### Requirements
Please express the items from the line containing "I will pos(397,88)." through the line containing "Click the red 控制中心" as a JSON list of strings, one per line, leaving out blank lines.

### Listing
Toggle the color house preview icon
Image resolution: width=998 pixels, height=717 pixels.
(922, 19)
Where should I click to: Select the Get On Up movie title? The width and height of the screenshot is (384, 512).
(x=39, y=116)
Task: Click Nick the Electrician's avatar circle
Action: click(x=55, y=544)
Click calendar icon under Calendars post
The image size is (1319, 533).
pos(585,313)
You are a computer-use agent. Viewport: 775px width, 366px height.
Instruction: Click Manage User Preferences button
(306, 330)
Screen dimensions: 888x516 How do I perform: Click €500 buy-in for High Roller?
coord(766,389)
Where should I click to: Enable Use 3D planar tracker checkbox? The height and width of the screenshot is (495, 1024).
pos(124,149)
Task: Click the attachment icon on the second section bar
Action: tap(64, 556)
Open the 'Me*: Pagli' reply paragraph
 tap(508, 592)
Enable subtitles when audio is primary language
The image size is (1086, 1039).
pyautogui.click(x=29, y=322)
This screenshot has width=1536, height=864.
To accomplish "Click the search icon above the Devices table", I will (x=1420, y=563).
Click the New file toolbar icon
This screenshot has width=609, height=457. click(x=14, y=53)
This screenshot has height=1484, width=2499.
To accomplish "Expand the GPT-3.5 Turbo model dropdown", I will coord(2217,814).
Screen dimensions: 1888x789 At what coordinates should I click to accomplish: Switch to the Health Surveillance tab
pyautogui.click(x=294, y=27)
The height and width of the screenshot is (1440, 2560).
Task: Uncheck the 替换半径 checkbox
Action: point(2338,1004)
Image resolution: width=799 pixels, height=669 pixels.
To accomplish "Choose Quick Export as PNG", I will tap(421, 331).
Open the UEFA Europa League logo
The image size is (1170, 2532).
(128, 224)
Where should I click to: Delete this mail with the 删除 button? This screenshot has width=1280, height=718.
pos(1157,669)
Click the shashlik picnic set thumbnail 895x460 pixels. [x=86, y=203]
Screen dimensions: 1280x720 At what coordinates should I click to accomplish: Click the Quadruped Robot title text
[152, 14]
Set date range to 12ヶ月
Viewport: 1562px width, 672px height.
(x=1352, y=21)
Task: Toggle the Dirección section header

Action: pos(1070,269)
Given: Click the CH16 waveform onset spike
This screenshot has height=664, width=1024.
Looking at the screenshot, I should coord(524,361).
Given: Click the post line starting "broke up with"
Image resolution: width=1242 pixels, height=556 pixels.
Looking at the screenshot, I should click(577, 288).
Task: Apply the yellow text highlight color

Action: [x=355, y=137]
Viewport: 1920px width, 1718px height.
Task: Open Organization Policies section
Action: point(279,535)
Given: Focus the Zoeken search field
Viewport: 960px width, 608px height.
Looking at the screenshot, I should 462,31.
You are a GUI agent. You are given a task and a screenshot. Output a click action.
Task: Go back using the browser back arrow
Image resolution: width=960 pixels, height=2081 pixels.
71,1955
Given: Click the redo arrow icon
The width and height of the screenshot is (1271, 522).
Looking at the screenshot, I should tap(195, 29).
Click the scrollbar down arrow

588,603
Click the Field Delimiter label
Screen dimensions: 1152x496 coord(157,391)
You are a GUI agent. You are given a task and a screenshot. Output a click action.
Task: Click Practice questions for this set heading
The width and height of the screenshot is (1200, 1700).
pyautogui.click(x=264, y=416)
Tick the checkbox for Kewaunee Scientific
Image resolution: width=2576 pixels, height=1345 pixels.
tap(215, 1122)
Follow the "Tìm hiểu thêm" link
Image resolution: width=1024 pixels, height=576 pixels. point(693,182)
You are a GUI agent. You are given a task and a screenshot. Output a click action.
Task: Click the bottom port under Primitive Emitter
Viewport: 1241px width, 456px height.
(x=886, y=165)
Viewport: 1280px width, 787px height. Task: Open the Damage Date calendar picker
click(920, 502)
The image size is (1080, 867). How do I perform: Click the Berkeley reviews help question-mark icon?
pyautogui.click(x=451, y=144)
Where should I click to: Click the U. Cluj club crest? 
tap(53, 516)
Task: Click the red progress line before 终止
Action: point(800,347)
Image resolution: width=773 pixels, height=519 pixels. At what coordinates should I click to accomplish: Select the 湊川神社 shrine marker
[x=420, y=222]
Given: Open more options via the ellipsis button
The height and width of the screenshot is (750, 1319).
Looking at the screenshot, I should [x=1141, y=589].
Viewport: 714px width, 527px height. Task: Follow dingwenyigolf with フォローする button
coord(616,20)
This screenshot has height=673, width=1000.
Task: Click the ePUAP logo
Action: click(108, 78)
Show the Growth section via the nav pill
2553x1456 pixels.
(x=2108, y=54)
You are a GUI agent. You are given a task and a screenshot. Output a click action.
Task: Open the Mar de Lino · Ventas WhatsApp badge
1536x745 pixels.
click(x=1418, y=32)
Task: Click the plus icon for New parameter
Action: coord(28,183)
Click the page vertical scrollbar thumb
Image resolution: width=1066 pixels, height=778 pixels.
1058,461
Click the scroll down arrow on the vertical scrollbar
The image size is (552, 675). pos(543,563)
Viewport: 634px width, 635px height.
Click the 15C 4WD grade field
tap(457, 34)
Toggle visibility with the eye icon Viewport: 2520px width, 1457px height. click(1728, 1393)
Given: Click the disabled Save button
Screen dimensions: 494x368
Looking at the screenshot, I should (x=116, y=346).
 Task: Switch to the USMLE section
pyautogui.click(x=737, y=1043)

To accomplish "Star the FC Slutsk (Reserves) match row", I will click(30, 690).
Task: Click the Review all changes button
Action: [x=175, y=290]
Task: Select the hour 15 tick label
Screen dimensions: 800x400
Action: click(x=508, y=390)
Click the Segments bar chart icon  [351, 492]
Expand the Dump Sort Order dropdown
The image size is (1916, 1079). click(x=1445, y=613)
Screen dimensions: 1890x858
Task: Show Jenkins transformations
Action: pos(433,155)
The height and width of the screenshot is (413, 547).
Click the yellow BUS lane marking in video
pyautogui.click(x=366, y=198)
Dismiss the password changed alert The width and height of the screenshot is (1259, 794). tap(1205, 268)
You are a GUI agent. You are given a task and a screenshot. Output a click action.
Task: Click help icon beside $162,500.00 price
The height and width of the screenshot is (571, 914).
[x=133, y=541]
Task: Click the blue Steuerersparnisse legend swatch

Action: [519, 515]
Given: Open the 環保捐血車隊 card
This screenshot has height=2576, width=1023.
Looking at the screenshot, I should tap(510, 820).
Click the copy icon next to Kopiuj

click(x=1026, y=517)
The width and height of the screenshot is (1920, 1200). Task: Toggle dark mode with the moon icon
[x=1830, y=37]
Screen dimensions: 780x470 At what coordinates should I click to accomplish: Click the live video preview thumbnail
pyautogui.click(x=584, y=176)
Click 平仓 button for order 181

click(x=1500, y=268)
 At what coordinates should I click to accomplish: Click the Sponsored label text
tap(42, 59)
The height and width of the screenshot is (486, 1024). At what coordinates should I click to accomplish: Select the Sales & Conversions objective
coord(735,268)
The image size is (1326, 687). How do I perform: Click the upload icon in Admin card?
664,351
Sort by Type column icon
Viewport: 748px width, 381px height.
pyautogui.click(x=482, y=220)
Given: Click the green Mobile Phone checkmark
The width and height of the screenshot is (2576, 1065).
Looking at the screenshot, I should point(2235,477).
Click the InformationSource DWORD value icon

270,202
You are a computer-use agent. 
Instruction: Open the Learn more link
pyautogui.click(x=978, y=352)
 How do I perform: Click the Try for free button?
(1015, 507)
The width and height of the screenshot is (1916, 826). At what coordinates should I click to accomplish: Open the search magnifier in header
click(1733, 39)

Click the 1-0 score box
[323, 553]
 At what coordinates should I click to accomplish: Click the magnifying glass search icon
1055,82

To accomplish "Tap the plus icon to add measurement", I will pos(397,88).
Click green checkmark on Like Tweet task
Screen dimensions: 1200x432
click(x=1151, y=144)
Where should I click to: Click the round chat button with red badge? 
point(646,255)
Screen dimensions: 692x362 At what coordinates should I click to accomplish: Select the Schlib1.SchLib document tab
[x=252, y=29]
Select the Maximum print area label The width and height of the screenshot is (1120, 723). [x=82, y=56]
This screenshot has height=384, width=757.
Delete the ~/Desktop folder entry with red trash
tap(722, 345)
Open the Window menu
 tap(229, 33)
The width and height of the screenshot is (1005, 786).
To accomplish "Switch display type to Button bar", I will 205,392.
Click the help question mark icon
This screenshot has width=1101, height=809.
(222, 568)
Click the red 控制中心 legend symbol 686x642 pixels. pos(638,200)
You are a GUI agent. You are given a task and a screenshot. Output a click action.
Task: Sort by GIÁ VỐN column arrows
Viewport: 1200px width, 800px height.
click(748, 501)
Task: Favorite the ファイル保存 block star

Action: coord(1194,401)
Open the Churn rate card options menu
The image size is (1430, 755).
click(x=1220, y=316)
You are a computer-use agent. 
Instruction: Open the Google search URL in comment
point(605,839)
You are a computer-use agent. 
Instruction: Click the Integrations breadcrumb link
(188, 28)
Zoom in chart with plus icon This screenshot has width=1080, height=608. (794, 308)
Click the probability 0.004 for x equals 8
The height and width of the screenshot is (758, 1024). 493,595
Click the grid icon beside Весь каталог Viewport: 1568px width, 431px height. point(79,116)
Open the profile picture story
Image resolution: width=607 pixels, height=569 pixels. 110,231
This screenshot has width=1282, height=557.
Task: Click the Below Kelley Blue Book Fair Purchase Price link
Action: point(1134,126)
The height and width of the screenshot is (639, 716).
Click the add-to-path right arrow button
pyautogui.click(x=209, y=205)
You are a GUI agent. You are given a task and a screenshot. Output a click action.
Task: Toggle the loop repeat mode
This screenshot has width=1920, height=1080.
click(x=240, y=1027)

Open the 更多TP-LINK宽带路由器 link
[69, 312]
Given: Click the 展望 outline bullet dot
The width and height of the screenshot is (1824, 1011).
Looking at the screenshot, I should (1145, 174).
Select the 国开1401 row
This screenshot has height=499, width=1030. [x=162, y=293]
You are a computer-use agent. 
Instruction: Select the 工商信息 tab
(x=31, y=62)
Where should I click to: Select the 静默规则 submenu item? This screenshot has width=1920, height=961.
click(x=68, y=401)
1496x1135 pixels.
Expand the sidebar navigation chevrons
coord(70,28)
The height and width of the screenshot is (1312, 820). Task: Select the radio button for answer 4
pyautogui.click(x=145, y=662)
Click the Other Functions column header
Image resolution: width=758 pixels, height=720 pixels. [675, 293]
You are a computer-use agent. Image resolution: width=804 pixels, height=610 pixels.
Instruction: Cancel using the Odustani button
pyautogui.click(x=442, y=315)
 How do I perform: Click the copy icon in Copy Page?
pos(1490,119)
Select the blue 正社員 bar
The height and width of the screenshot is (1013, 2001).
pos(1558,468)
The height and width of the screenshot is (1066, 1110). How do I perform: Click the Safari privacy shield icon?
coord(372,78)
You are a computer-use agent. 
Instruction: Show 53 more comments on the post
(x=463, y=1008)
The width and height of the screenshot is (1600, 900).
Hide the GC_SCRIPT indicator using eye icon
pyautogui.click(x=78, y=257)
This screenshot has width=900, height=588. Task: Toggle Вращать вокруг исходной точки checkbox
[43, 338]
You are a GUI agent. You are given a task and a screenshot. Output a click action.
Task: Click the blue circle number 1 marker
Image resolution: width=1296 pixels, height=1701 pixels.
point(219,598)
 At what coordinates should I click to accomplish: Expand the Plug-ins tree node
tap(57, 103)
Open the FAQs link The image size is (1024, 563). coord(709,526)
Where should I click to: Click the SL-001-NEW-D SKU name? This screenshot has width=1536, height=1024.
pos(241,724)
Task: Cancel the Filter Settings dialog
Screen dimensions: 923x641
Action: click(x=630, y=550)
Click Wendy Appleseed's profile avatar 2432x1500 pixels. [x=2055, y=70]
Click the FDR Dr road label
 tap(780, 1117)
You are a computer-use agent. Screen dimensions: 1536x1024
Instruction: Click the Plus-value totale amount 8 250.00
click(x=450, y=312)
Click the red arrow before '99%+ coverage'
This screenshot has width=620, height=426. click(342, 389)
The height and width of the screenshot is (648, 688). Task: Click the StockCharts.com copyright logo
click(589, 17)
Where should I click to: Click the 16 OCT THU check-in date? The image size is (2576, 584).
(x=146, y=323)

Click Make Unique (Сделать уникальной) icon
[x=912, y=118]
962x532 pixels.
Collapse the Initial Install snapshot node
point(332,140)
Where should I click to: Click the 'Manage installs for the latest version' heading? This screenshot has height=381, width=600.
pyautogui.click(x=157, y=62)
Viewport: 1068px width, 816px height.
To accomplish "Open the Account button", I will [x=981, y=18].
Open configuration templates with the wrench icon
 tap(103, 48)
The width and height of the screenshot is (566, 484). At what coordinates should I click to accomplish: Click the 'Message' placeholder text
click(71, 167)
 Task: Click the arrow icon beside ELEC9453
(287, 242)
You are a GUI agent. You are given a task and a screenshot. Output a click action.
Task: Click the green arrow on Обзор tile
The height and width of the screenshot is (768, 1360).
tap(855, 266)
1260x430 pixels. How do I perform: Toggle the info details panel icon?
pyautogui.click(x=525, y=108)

### Response to this exercise
[
  "To accomplish \"Tap the plus icon to add measurement\", I will pos(397,88).",
  "Click green checkmark on Like Tweet task",
  "Screen dimensions: 1200x432",
  "click(x=1151, y=144)",
  "Where should I click to: Click the round chat button with red badge? ",
  "point(646,255)",
  "Screen dimensions: 692x362 At what coordinates should I click to accomplish: Select the Schlib1.SchLib document tab",
  "[x=252, y=29]",
  "Select the Maximum print area label The width and height of the screenshot is (1120, 723). [x=82, y=56]",
  "This screenshot has height=384, width=757.",
  "Delete the ~/Desktop folder entry with red trash",
  "tap(722, 345)",
  "Open the Window menu",
  " tap(229, 33)",
  "The width and height of the screenshot is (1005, 786).",
  "To accomplish \"Switch display type to Button bar\", I will 205,392.",
  "Click the help question mark icon",
  "This screenshot has width=1101, height=809.",
  "(222, 568)",
  "Click the red 控制中心 legend symbol 686x642 pixels. pos(638,200)"
]